The association of thyroid dysfunction with the disease severity in T1DM patients could be explained through several mechanisms; our results supported by the aforementioned studies (12,13,14,15,16,17,18), document that the occurrence of both T1DM and hypothyroidism might show the presence of polymorphism in some of the immune response regulatory genes (12,13,14,15,16,17,18), causing a more severe disease with stronger features of autoimmunity (15,16,17,18). Another mechanism might be through the effect of hypothyroidism on increasing insulin resistance and glucose metabolism(8, 19,20,21,22); thyroid hormones stimulate glucose uptake into peripheral tissues and enhance an additive effect on insulin action on glucose transport into cells (19,20,21,22).
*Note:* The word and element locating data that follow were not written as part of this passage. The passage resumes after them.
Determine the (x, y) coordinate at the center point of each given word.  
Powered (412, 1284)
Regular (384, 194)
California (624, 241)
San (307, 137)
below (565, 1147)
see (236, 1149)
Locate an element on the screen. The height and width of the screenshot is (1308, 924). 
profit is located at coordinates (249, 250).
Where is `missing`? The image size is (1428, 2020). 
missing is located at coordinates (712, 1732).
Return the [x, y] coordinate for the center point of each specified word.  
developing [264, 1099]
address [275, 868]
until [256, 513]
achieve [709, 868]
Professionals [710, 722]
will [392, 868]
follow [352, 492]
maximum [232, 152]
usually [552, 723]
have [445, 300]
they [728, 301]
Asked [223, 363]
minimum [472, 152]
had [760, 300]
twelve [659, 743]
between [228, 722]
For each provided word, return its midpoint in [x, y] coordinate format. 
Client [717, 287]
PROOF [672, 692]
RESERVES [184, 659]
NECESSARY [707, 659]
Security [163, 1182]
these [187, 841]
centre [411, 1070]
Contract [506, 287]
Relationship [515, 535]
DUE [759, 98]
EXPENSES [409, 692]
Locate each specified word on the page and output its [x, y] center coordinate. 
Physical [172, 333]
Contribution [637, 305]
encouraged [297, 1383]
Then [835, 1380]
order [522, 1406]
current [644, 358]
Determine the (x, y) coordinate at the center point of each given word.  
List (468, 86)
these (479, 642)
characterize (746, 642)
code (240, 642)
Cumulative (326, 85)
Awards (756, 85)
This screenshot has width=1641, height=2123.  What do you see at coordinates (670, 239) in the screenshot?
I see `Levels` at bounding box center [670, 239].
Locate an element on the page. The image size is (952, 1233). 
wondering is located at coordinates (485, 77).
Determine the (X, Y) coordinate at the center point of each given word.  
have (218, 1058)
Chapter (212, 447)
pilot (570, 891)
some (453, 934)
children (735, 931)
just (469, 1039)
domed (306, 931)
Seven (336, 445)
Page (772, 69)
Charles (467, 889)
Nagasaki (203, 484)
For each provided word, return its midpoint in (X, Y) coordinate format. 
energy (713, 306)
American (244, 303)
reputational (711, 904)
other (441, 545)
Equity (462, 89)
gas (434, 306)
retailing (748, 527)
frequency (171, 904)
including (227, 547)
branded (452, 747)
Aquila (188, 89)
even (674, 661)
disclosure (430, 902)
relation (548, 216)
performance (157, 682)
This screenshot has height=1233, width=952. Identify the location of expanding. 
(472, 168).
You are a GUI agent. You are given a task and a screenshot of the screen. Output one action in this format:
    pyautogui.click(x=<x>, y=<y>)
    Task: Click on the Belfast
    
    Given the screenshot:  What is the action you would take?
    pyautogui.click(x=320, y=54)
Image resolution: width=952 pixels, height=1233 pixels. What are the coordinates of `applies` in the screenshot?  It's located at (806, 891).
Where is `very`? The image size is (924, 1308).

Therefore in hypothyroid patients insulin-dependent glucose clearance could get defected (19,20,21,22), putting diabetic patients with hypothyroidism at significantly higher risk of experiencing acute and possibly chronic complications of diabetes (8). Furthermore metabolic derangement and poor diabetic control for a long time might cause complete depression of hypothalamus-pituitary-thyroid axis causing clinical hypothyroidism (9), which in turn aggravates insulin resistance, thus might form a vicious cycle resulting in a more aggressive disease.

This study is among the rare studies that evaluate the clinical severity, insulin requirement and HbA1C levels in pediatric patients with T1DM who have hypothyroidism. However our study has some limitations that should be considered when interpreting the results; we do not have information regarding thyroid function at the onset of T1DM therefore it is not clear whether thyroid dysfunction developed though the course of the disease or it was present at the initial presentation of T1DM. Another limitation was that our patients were not followed to evaluate whether treating hypothyroidism could improve the severity of diabetes and lower the required insulin dose. Additionally in our study thyroid scan and anti-thyroglobulin antibodies were not evaluated, this might have caused an underestimation of the presence of autoimmune thyroiditis among the patients with T1DM. Prospective and interventional studies are required to evaluate whether treating hypothyroidism could alleviate the severity of diabetes and lower the required insulin dose in patients with concurrent T1DM and hypothyroidism, and to answer whether controlling diabetes could result in improvement of thyroid function in these patients.

Conclusions

Hypothyroidism is prevalent among pediatric patients with T1DM and is associated with a more aggressive form of the disease. Patients with T1DM and hypothyroidism have higher rates of DKA, develop the disease at younger ages, and require higher insulin doses. Therefore all patients with T1DM especially those with poorly controlled disease and those with positive family history for diabetes should be screened for thyroid dysfunction. Interventional studies are required to evaluate the efficacy of treating thyroid dysfunction in these patients and to assess if hormone therapy in these patients could help in a better management of diabetes and reduce its complications.

Acknowledgement

This study was funded by the Research Deputy of the Tehran University of Medical Sciences.